[Start of Attachment]

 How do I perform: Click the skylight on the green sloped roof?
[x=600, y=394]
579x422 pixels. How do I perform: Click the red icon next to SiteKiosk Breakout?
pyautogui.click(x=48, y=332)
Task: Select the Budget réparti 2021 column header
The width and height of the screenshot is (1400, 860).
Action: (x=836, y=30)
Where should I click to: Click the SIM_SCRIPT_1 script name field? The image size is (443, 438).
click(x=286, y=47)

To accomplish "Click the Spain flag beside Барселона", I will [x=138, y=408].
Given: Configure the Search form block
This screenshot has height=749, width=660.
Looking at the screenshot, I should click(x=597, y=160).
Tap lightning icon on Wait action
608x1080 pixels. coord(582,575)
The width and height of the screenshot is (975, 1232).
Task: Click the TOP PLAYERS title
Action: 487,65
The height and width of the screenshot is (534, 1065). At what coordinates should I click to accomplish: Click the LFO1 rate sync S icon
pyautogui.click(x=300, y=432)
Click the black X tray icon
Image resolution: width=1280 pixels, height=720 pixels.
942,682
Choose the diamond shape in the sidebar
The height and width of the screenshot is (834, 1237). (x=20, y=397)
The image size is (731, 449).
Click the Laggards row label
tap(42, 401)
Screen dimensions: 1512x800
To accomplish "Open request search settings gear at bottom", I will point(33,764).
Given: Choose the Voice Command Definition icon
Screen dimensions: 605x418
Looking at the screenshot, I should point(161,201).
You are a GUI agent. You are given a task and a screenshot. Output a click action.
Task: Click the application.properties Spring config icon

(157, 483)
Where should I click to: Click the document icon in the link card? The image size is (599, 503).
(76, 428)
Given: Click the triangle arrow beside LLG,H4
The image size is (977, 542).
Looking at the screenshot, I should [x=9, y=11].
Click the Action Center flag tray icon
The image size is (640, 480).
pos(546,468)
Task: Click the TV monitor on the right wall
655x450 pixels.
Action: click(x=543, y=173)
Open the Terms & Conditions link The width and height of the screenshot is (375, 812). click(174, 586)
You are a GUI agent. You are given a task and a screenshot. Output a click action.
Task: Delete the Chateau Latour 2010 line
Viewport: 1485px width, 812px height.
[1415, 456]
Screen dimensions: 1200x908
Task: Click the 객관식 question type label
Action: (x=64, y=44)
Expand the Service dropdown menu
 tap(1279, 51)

[End of Attachment]

The answer must consist of each line from the entries that contains the string "will".

- [Response to this task]
To accomplish "Click the Spain flag beside Барселона", I will [x=138, y=408].
To accomplish "Open request search settings gear at bottom", I will point(33,764).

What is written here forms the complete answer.